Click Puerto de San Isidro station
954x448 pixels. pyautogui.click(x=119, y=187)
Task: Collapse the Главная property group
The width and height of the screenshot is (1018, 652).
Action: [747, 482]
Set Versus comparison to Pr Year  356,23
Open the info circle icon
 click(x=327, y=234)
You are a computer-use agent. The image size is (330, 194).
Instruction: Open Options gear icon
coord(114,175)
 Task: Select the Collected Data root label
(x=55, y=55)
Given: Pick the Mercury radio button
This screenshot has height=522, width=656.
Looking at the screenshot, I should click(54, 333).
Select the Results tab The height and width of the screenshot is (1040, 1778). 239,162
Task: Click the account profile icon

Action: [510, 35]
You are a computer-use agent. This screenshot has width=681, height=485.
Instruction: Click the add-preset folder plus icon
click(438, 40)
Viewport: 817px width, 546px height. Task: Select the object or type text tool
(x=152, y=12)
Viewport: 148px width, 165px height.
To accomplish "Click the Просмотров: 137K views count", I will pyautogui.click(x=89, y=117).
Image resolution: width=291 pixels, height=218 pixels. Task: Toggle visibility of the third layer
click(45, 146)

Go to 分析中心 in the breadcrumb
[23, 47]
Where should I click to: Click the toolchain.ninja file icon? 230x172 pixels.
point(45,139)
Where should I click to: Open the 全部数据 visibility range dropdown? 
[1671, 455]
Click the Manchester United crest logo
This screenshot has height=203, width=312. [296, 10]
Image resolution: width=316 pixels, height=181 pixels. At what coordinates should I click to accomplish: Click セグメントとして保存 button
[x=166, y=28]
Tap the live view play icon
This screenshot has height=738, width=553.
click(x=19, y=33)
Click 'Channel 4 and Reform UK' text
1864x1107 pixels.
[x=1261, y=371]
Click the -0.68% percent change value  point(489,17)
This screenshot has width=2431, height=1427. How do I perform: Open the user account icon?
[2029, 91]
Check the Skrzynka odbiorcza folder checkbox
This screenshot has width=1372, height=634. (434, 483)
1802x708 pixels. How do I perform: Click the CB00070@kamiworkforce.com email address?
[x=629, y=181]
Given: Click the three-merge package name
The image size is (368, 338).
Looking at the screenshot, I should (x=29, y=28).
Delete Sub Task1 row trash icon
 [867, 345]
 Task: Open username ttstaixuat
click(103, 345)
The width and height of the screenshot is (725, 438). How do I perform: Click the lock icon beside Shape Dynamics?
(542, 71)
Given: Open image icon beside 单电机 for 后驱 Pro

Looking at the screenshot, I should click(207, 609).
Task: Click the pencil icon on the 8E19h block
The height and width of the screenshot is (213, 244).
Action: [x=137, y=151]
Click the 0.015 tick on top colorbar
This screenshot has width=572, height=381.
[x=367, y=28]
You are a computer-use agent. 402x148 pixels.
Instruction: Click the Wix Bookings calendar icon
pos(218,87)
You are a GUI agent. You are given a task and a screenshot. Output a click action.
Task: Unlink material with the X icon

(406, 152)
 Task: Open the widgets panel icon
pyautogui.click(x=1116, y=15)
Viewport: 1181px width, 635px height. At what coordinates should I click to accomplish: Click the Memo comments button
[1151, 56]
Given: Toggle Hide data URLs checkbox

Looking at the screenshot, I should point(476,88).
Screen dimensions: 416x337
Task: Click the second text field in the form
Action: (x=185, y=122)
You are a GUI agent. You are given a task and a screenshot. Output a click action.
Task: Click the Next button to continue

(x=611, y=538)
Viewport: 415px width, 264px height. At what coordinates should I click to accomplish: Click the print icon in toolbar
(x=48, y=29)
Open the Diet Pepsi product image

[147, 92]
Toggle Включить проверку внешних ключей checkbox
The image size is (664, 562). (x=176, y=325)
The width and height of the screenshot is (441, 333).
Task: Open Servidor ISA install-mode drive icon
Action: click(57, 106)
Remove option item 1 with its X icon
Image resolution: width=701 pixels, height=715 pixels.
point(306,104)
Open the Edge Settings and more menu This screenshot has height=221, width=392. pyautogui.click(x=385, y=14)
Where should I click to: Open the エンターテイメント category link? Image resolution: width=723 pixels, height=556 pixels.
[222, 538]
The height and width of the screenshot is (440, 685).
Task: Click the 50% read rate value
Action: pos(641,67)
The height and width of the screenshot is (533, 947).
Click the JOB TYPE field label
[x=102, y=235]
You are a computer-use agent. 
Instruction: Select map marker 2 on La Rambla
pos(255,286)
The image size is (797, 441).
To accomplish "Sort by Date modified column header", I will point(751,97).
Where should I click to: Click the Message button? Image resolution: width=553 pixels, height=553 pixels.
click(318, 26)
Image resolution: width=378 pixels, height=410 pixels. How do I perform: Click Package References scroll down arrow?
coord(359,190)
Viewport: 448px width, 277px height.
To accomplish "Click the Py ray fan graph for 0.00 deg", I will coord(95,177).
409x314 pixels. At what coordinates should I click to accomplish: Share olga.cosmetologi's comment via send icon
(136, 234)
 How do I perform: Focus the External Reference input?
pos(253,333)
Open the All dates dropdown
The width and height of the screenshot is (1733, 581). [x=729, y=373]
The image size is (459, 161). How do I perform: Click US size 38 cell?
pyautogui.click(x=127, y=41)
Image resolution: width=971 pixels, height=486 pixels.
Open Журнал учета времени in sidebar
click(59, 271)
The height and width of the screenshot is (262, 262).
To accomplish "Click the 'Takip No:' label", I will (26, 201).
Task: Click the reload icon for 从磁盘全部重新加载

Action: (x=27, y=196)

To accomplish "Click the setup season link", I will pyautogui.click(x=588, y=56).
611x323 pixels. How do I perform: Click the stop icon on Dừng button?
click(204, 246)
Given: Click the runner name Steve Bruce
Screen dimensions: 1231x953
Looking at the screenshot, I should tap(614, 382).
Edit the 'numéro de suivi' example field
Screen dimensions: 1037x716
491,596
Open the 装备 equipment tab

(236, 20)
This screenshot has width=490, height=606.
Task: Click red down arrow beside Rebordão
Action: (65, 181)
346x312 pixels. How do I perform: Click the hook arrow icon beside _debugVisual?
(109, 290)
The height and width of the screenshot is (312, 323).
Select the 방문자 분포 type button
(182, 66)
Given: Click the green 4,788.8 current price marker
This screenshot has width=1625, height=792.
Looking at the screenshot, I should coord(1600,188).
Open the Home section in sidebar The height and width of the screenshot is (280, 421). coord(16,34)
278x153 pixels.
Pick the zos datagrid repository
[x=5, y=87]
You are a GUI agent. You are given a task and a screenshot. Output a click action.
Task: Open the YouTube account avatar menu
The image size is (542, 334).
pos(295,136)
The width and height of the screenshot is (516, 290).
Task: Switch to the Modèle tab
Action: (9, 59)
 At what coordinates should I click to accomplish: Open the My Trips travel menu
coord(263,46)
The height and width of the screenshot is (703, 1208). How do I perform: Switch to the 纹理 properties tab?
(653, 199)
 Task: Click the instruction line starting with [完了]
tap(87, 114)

===

» **WHAT THIS TASK INVOLVES**:
In the listing above, find the line that contains "This screenshot has width=1625, height=792.". Write it out exactly, along with each line after it up to and including the last.

» **ANSWER AREA**:
This screenshot has width=1625, height=792.
Looking at the screenshot, I should coord(1600,188).
Open the Home section in sidebar The height and width of the screenshot is (280, 421). coord(16,34)
278x153 pixels.
Pick the zos datagrid repository
[x=5, y=87]
You are a GUI agent. You are given a task and a screenshot. Output a click action.
Task: Open the YouTube account avatar menu
The image size is (542, 334).
pos(295,136)
The width and height of the screenshot is (516, 290).
Task: Switch to the Modèle tab
Action: (9, 59)
 At what coordinates should I click to accomplish: Open the My Trips travel menu
coord(263,46)
The height and width of the screenshot is (703, 1208). How do I perform: Switch to the 纹理 properties tab?
(653, 199)
 Task: Click the instruction line starting with [完了]
tap(87, 114)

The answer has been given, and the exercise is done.